Wealth is claim on labor. Having assets or cash does not automatically make you wealthy (you are merely considered “rich”) – the ability to use these to consistently extract labor - does. Money is not a claim on wealth – far from it. Example: having a profitable business backed by a powerful lobby is wealth. Your money has no claim on such wealth unless it’s for sale. Even then only the “the assets” are sold (factory, office, bank account,etc). What is not sold are the political connections, family ties, ethno-cultural identity etc. These make a big difference in a bailout-driven business model.

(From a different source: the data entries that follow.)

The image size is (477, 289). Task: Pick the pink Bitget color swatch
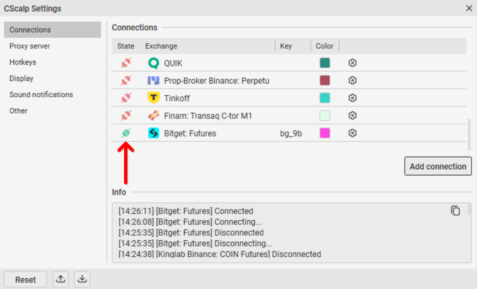325,133
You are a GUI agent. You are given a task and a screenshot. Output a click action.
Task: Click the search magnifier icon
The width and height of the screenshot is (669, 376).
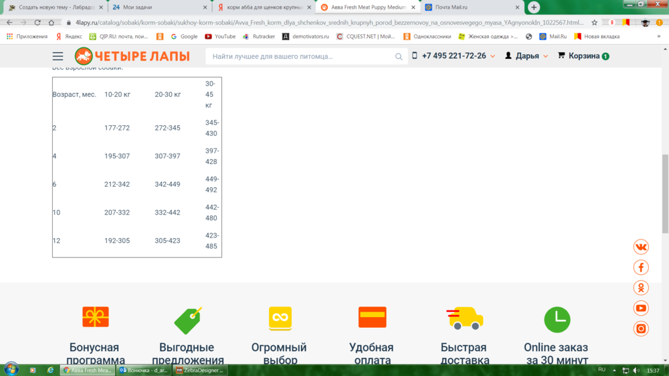tap(399, 57)
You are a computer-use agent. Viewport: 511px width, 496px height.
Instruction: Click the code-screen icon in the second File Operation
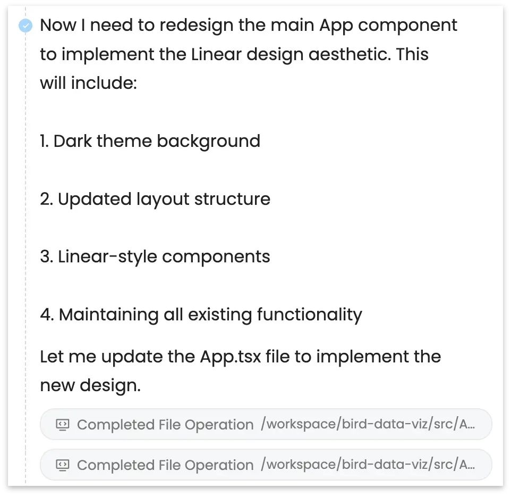(63, 465)
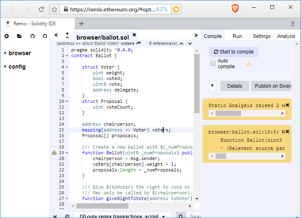Open contract Details button
Screen dimensions: 301x218
pyautogui.click(x=235, y=86)
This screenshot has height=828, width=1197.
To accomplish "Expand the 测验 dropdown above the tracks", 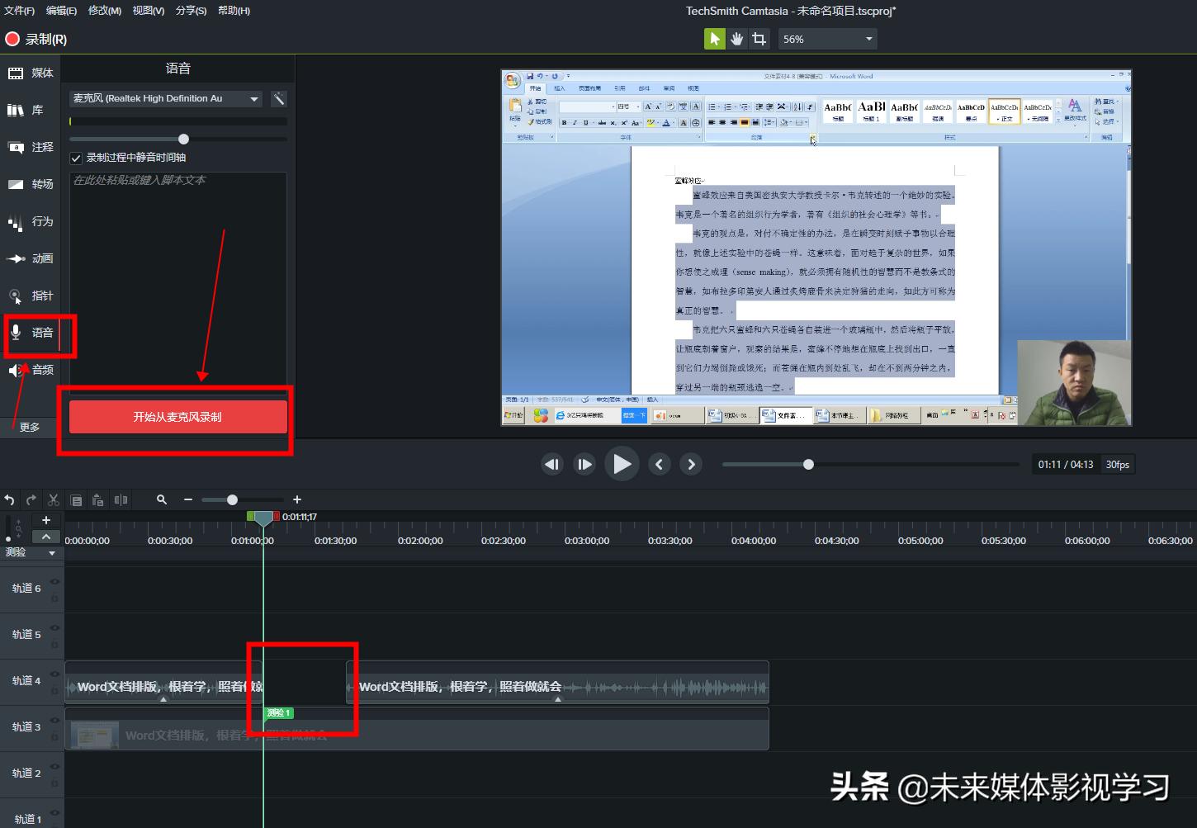I will point(52,553).
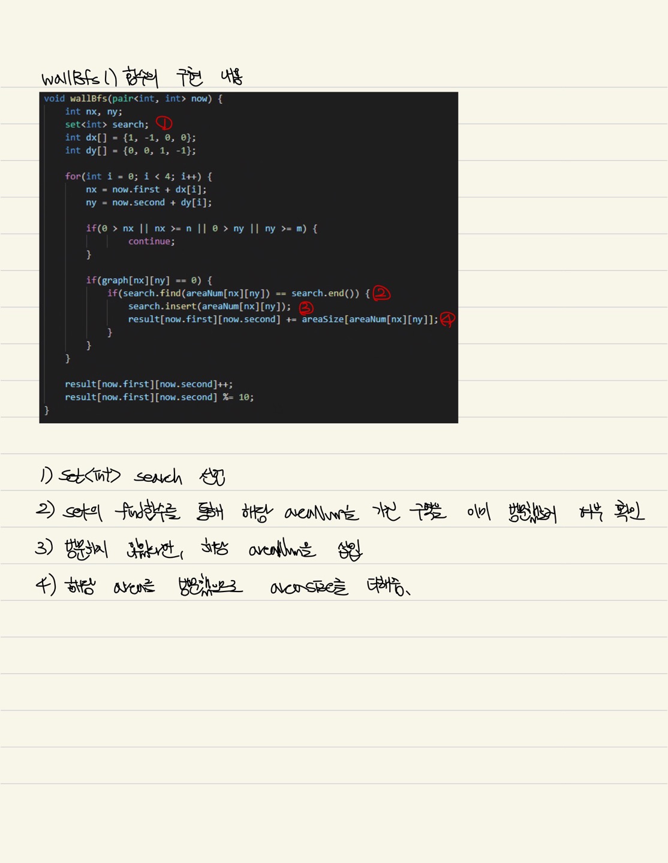
Task: Click the 'if(graph[nx][ny] == 0)' condition line
Action: coord(149,280)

There used to be times when wealth was simple to recognize. The claim on labor was direct (slavery, serfdom, etc). This is now replaced with a more indirect system, involving several layers of indirection between the claim and the owner. The results are nevertheless the same - you work for other people more than they do it for you. What you put in is less that what you get. That difference is the wealth.

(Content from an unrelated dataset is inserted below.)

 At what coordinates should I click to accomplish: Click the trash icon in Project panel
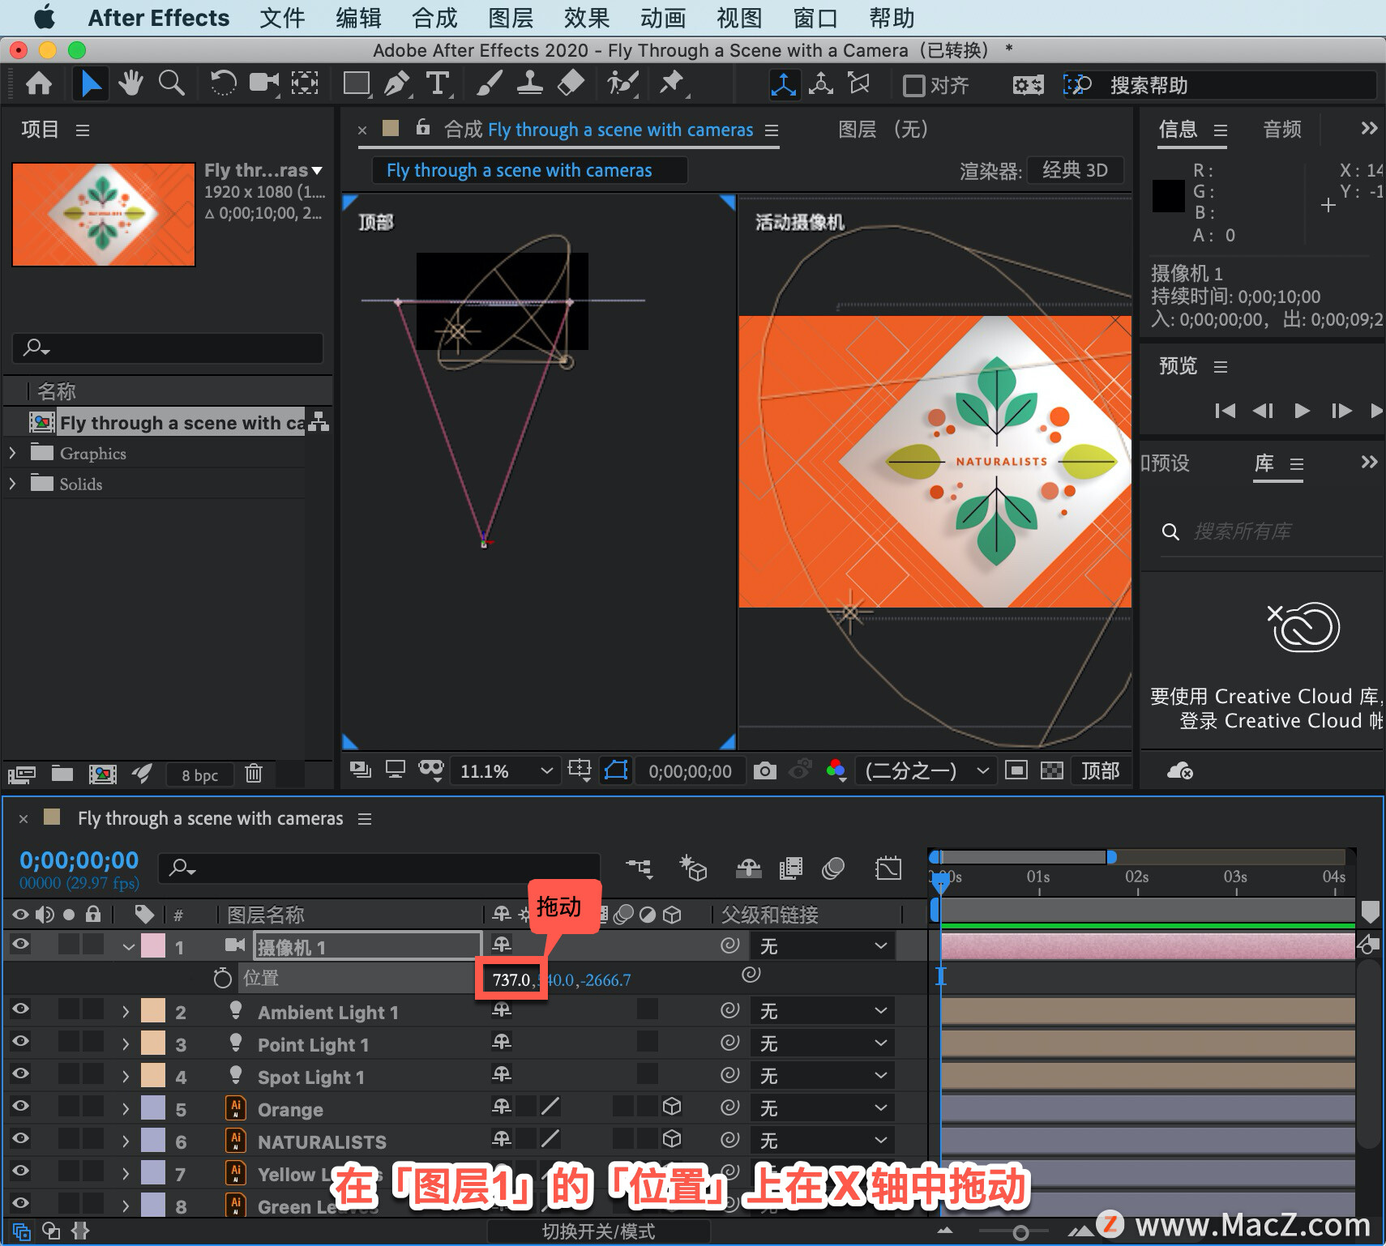pyautogui.click(x=254, y=774)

As for money - you are right in general that both liabilities and assets can be used as money. However not every asset has to be tied to liability (example - a gold coin in your hand is an asset with no liability). The evilness of the banks is that with a stroke of a pen they can create both an asset and a liability and make money on both while maintaining their books perfectly balanced - as long as the paper they create is considered "money"

Note to NSA: please note in my personal file that the above comment, as well as any and all communications dating back to AOL/1993, are wholly fictitious, and are to be regarded as such. The later statement is to remain in effect until reversed by me personally in a waterboard-free questioning.
mirelo (OP)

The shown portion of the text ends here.